The White Plumes of Navarre: A Romance of the Wars of Religion
1906
The White Plumes of Navarre: A Romance of the Wars of Religion
1906
Paris swelters in the summer of 1572. Protestant nobles have gathered for a wedding that will become a tomb. In the streets, Catholic hardliners sharpen their knives while Huguenot leaders cling to a fragile hope of peace. Young John Stirling, a Scottish student arriving from Geneva, stumbles into this powder keg and finds himself witness to one of history's most infamous butcheries: the St. Bartholomew's Day Massacre.

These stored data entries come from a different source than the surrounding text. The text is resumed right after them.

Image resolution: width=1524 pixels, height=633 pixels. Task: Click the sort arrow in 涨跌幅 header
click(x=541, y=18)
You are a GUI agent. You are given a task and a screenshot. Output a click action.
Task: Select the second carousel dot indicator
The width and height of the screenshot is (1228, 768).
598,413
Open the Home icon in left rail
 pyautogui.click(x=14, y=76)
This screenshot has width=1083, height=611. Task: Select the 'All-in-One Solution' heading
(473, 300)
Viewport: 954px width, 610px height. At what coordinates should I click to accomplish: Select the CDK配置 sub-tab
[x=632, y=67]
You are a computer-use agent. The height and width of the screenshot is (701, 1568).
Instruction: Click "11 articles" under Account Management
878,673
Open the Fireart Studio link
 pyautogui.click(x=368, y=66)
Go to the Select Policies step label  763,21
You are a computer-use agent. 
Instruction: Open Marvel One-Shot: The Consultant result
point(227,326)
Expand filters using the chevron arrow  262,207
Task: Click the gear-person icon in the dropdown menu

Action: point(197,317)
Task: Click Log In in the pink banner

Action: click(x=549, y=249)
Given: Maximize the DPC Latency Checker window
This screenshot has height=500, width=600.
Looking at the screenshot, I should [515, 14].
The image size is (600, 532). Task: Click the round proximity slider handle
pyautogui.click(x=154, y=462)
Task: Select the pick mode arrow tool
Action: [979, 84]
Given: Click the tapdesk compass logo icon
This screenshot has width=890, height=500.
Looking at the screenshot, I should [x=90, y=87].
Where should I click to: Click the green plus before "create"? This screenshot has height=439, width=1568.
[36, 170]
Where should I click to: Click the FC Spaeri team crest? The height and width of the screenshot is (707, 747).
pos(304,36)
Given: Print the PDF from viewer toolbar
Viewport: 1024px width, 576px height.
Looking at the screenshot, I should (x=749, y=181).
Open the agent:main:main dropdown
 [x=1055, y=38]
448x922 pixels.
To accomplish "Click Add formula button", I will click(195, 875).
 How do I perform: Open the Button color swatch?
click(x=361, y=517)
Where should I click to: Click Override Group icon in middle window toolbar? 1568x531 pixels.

S. R. Crockett drops his protagonist into the chaos with minimal preparation, letting the horror unfold through fresh eyes that make the violence feel newly shocking. Historical figures like Admiral Coligny and the Duke of Guise move through the narrative like ghosts of the doomed, while fictional characters John and Claire Agnew search for something like love and loyalty in a city that has abandoned both. The novel is at its best when it abandons romance for the raw terror of the massacre itself, rendering the killing floors and river floats with visceral detail that transcends the era's more restrained prose conventions. Crockett wrote this in 1906, when Empire still shaped how Britons understood their relationship to religious violence abroad, and that colonial shadow adds an extra layer to consider. For readers who want their history saturated with human consequence rather than dates and treaties.